The North American eSports league company called Major League Gaming (MLG) has been sold out to rival Activision Blizzard.
According to a report by eSports Observer, the sale happened just prior to New Year's Day and it was decided as a "corporate action without a stockholders meeting by less than unanimous written consent". Following the sale of MLG assets, the company's CEO Sundance DiGiovanni has been replaced by Gred Chisholm, former MLG CFO.
It was revealed in a letter dated December 22 sent to shareholders that Activision Blizzard paid $46 million in cash for MLG's assets and "assumed certain liabilities".
According to eSports Inquirer, both companies refused to comment on the buy-out as of press time, however some insider sources from MLG have declared that later this week they will release a full statement.
Several MLG shareholders expressed their disappointment on Twitter social media network. ESports personality and Series B shareholder Scott "SirScoots" Smith declared that he was only notified about the sale one day before the New Year.

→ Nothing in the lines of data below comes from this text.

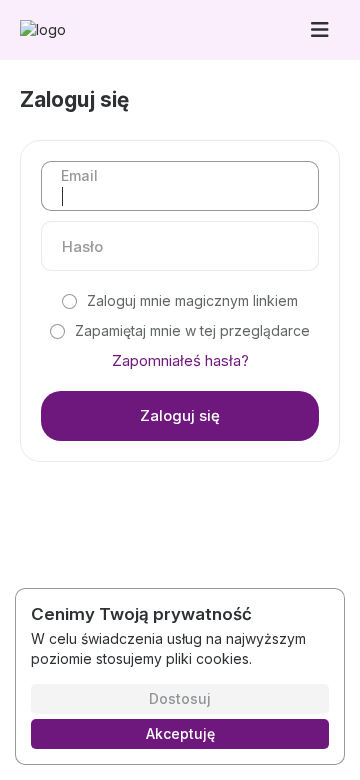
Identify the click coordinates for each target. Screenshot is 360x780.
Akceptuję (180, 733)
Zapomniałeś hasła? (180, 360)
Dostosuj (180, 698)
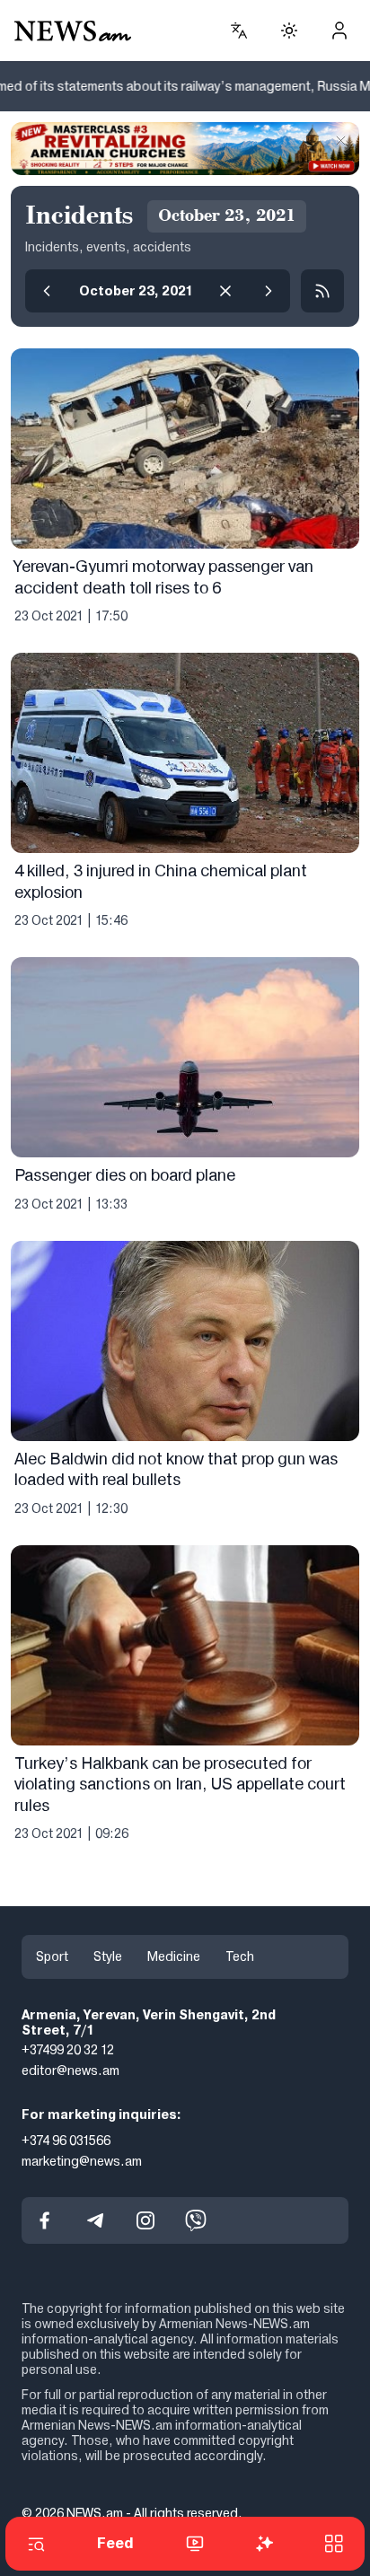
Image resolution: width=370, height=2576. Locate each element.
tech (239, 1956)
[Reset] (225, 290)
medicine (173, 1956)
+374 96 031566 (66, 2140)
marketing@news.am (82, 2160)
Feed (115, 2543)
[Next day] (268, 290)
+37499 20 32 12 (68, 2050)
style (107, 1956)
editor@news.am (70, 2070)
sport (52, 1956)
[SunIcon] (289, 30)
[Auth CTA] (339, 30)
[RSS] (322, 290)
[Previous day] (46, 290)
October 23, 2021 (136, 291)
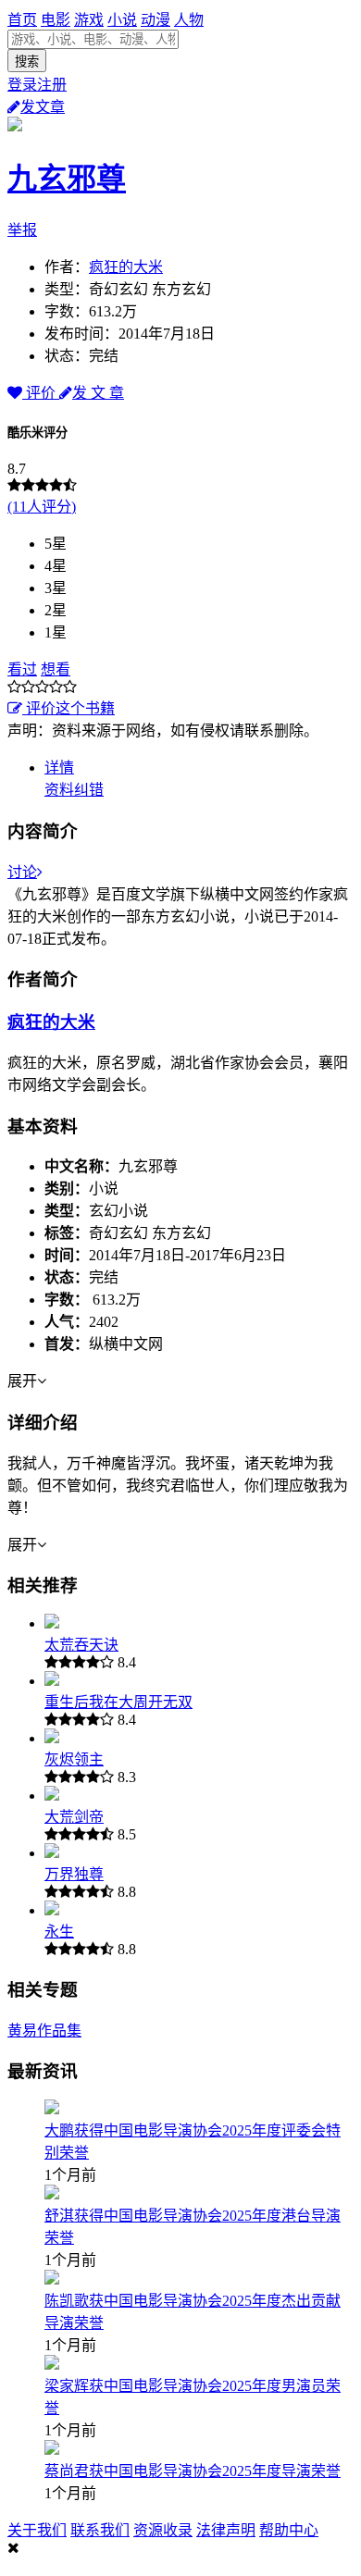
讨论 (22, 872)
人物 (189, 20)
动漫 (155, 20)
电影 (55, 20)
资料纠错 (74, 790)
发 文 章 (98, 393)
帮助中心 (288, 2530)
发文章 (42, 107)
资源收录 (163, 2530)
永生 (59, 1931)
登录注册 (37, 85)
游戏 (89, 20)
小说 (122, 20)
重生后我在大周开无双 (118, 1702)
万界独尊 (74, 1874)
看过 (22, 669)
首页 (22, 20)
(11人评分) (41, 506)
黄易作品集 (44, 2030)
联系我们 (100, 2530)
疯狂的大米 (126, 267)
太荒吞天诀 (81, 1645)
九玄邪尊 (66, 178)
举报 (22, 230)
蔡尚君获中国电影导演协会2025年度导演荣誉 (192, 2471)
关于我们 (37, 2530)
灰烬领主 (74, 1759)
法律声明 (225, 2530)
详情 (59, 767)
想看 (55, 669)
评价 (40, 393)
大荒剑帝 (74, 1817)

The sale of MLG to Activision Blizzard potentially makes the end of an era. MLG grew the niche of eSports entertainment by leaps and bounds. At one time, the company has been the largest eSports player in all of North America, according to GameRant. However, the year 2015 has not been a smooth one for eSports company. They end up losing out to their rivals on the Call of Duty World League. After the first huge drug controversy in the eSports world, MLG had a tough ride.
After the complete change of ownership, since Activision Blizzard has reportedly purchased all MLG assets for 46 million dollars, the former eSports company has practically ceased to exist.
MLG was launched in the year 2002 by DiGiovanni and Mike Sepso. Since then, the company has became popular by hosting small Call of Duty, Hal, DOTA, StarCraft, and League of Legends tournaments.